Claude Code proves you don't need quality code — you just need hundreds of billions of dollars to produce a best-in-class LLM and then use your legal team to force the extreamly subsidised usage of it through your own agent harness. Or in other words, shitty software + massive moat = users. Seriously, if Anthropic were like oAI and let you use their subscription plans with any agent harness, how many users would CC instantly start bleeding? They're #39 in terminal bench and they get beaten by a harness that provides a single tool: tmux. You can literally get better results by giving Opus 4.6 only a tmux session and having it do everything with bash commands. It seems premature to make sweeping claims about code quality, especially since the main reason to desire a well architected codebase is for development over the long haul.

komali2

> bad code can build well-regarded products. Yes, exactly. Products . It seems like me and all the engineers I've known always have this established dichotomy: engineers, who want to write good code and to think a lot about user needs, and project managers/ executives/sales people, who want to make the non-negative numbers on accounting documents larger.

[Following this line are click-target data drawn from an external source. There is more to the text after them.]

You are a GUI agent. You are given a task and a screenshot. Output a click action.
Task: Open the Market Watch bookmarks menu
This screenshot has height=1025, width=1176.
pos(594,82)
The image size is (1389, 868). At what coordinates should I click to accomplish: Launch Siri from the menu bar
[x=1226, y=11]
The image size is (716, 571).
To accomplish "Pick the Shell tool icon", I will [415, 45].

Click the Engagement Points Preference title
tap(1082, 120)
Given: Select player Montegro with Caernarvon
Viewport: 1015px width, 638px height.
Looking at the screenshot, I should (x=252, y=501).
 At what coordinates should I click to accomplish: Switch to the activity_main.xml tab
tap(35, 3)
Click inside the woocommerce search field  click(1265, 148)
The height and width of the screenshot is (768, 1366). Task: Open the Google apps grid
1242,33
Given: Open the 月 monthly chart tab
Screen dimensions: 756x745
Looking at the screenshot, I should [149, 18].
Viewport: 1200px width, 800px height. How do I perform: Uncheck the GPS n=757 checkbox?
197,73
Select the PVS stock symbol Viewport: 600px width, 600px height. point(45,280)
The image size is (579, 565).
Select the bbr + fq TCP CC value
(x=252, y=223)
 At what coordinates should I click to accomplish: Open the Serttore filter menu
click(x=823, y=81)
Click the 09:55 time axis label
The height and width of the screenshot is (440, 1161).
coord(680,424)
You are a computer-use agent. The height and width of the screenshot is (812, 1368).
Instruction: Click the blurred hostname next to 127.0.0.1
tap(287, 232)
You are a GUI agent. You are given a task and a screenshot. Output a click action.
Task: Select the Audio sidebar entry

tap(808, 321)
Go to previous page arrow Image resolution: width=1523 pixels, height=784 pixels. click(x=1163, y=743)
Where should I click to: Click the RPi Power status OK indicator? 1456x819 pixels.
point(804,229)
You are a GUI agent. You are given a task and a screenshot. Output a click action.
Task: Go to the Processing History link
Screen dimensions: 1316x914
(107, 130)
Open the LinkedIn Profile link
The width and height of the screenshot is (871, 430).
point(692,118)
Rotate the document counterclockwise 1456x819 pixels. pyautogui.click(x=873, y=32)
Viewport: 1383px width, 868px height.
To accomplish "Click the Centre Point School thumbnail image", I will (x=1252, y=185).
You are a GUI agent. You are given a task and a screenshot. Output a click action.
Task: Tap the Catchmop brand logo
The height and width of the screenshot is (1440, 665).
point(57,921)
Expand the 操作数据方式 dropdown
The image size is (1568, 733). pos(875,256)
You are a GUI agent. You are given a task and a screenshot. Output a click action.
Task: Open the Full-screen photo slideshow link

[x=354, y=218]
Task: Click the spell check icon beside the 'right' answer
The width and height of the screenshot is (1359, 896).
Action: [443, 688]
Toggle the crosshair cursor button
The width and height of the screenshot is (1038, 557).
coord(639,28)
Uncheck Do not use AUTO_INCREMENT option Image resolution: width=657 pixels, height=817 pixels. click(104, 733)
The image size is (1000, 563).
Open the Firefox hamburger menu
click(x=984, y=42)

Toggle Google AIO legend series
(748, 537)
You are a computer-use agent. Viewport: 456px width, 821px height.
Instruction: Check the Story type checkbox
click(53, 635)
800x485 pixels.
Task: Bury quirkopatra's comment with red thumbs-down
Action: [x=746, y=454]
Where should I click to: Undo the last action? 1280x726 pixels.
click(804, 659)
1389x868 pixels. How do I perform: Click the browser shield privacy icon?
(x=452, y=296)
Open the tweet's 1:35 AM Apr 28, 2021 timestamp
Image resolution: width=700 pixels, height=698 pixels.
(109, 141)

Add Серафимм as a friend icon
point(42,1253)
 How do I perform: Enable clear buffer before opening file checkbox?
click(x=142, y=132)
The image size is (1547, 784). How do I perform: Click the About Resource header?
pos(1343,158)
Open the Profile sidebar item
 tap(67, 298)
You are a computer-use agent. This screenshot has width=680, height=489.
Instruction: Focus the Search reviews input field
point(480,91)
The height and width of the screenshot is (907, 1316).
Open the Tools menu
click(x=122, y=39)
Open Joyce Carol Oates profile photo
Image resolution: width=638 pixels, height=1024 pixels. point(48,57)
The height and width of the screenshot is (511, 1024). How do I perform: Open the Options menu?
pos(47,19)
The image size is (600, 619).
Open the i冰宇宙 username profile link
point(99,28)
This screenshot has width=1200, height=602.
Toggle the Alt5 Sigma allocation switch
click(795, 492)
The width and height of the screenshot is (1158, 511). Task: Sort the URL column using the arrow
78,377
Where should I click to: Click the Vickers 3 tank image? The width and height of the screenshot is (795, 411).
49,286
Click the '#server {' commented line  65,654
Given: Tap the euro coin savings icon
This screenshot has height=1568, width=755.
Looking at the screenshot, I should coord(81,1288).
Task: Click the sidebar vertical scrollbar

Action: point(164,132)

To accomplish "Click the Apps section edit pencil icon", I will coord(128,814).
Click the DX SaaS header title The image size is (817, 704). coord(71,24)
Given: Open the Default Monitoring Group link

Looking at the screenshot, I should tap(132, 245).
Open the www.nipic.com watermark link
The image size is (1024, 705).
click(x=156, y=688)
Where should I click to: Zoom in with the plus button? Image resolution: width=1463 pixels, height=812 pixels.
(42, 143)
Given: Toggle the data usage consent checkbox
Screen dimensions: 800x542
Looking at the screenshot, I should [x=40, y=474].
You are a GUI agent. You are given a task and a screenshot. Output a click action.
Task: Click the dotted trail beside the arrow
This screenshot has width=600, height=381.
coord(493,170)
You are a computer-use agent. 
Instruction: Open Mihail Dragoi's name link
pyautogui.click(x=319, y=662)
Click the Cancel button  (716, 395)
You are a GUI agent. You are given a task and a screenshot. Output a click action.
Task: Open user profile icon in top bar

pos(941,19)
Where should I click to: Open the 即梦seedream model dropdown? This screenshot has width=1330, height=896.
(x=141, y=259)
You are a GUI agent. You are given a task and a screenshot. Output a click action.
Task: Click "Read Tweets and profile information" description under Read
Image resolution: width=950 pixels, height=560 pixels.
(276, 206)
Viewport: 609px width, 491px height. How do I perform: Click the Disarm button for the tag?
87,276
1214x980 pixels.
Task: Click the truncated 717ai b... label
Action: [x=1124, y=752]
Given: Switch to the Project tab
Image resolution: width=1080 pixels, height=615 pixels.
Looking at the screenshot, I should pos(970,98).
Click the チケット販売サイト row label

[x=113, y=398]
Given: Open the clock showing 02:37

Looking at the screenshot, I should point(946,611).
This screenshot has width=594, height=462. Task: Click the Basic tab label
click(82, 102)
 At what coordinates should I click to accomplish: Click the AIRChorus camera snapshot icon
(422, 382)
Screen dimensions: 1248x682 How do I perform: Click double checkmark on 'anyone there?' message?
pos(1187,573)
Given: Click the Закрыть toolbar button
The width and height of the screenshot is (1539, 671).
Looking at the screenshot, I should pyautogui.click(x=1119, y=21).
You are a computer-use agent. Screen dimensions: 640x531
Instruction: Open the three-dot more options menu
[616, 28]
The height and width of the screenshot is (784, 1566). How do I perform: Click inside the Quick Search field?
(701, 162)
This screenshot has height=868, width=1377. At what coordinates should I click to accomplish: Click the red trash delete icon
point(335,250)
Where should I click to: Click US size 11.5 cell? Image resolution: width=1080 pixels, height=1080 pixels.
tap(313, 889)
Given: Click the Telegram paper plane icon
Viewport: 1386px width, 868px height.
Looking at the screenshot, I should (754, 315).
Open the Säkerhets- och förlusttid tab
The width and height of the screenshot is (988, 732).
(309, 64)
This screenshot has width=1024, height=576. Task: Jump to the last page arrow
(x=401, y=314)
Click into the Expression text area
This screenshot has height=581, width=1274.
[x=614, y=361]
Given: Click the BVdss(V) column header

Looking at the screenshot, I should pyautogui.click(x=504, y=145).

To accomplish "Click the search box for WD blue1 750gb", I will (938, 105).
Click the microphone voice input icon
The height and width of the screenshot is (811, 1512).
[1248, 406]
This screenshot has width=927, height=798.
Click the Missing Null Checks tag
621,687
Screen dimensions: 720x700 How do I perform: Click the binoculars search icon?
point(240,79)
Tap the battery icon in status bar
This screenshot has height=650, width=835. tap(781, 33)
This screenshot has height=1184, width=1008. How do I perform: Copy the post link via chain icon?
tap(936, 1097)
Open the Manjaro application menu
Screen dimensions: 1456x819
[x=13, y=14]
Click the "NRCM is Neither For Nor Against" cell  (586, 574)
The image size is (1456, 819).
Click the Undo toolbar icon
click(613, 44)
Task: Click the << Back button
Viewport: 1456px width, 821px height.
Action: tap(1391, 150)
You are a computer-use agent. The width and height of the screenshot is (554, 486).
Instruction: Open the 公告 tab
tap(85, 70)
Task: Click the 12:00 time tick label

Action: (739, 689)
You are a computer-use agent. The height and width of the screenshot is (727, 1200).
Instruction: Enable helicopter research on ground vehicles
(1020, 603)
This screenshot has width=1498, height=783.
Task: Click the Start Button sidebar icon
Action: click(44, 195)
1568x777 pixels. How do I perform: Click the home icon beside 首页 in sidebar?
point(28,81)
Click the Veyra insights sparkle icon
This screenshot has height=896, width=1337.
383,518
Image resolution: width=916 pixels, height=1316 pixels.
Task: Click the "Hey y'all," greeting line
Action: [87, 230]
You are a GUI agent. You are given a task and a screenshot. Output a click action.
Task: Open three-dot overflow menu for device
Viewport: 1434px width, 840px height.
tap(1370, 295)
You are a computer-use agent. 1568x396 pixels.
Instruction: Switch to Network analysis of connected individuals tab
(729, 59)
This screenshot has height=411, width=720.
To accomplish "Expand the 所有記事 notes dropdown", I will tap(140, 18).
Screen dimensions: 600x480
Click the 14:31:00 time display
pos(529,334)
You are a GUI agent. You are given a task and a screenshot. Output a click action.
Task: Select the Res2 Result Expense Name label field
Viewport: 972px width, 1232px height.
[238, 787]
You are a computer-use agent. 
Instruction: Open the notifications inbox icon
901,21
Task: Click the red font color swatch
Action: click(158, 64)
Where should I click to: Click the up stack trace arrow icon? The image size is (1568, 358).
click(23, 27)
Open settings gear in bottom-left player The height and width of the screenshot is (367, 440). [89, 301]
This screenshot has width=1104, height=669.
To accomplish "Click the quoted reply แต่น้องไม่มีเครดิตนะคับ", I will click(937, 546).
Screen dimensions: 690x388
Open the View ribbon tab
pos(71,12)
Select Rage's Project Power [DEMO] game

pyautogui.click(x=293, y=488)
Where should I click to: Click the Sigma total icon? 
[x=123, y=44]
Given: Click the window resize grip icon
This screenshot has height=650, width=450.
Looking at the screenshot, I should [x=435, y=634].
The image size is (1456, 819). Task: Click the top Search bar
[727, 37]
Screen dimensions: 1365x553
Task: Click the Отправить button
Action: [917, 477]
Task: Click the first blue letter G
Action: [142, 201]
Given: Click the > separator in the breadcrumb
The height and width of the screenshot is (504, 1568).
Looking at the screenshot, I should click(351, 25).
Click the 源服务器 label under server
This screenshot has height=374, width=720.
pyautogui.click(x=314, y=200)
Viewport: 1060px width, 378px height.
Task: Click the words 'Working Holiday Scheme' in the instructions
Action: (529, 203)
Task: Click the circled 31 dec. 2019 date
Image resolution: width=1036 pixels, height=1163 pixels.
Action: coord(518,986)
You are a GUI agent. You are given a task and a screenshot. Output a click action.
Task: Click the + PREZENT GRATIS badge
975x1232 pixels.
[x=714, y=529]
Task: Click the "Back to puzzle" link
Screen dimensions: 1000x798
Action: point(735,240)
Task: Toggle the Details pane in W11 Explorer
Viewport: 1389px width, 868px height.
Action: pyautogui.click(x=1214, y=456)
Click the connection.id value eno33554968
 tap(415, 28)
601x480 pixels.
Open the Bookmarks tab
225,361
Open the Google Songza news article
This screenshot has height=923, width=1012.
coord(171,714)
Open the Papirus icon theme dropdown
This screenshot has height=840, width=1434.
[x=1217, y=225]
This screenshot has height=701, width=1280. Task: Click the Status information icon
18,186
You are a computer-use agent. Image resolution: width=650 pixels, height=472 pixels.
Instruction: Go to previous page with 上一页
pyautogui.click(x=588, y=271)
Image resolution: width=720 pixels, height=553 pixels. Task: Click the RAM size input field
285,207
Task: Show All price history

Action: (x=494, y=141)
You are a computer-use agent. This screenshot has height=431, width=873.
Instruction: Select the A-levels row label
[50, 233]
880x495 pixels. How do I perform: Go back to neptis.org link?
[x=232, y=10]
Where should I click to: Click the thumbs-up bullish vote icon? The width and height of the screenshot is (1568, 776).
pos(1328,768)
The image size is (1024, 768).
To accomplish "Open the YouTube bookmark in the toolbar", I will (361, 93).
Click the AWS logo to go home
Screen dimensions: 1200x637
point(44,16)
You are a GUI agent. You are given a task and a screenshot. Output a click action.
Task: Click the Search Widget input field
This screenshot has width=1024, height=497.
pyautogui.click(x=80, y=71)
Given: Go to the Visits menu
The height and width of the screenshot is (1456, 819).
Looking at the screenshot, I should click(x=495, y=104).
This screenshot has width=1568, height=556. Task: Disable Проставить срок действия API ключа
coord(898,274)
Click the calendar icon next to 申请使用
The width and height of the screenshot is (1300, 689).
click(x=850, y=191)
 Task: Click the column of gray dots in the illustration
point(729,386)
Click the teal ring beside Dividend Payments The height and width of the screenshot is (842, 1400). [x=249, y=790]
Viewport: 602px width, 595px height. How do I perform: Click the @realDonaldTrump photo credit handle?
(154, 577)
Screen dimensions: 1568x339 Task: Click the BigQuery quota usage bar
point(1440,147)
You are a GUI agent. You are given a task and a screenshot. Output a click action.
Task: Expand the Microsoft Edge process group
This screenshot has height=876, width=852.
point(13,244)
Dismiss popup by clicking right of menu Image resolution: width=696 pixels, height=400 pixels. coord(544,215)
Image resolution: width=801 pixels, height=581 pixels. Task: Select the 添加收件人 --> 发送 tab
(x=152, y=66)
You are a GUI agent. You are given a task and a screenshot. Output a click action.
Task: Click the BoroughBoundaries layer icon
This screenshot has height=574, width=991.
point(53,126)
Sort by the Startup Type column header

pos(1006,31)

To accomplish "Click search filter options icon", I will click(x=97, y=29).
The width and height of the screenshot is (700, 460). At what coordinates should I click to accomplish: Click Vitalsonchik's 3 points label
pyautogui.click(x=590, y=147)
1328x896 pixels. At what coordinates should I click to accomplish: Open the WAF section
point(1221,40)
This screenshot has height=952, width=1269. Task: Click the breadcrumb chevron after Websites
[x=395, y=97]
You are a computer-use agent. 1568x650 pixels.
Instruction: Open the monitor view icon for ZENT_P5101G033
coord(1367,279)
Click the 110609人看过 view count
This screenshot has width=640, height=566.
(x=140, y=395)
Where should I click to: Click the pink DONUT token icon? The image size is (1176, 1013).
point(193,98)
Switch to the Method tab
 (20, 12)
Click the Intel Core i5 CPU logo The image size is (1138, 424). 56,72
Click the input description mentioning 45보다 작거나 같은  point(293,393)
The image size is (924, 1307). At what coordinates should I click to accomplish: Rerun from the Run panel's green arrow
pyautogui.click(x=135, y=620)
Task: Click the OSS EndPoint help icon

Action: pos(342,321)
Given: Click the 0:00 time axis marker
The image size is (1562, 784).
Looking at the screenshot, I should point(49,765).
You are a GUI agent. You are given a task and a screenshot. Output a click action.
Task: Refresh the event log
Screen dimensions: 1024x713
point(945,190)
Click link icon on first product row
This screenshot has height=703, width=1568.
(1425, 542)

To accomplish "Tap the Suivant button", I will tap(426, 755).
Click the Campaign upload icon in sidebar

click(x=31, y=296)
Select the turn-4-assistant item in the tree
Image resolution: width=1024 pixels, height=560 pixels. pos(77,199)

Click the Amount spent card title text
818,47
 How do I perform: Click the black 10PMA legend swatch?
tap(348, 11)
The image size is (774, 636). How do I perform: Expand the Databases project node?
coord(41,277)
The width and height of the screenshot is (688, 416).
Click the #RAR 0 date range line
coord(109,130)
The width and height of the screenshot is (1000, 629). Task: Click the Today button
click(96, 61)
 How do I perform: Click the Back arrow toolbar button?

The truth is that to write "good software," you do need to take care, review code, not single-shot vibe code and not let LLMs run rampant. The other truth is that good software is not necessary good product; the converse is also true: bad product doesn't necessarily mean bad software. However there's not really a correlation, as this article points out: terrible software can be great product! In fact if writing terrible software lets you shit out more features, more quickly, you'll probably come ahead in business world than someone carefully writing good software but releasing more slowly. That's because the priorities and incentives in business world are often in contradiction to priorities and incentives in human world. I think this is hard to grasp for those of us who have been taught our whole lives that money is a good scorekeeper for quality and efficacy. In reality it's absolutely not. Money is Disney bucks recording who's doing Disney World in the most optimal way. Outside of Disney World, your optimal in-park behavior is often suboptimal for out-of-park needs. The problem is we've mistaken Disney World for all of reality, or, let Walt Disney enclose our globe within the boundaries of his park. > The object which labor produces confronts it as something alien, as a power independent of the producer.

kstenerud

> It should serve as a warning to developers that the code doesn’t seem to matter, even in a product built for developers. Code doesn't matter IN THE EARLY DAYS. This is similar to what I've observed over 25 years in the industry. In a startup, the code doesn't really matter; the market fit does. But as time goes on your codebase has to mature, or else you end up using more and more resources on maintenance rather than innovation.

Finbarr

Who cares that the code is garbage? As the models get bigger and more powerful it will be trivial to fully refactor the whole codebase. It’s coming sooner than you think.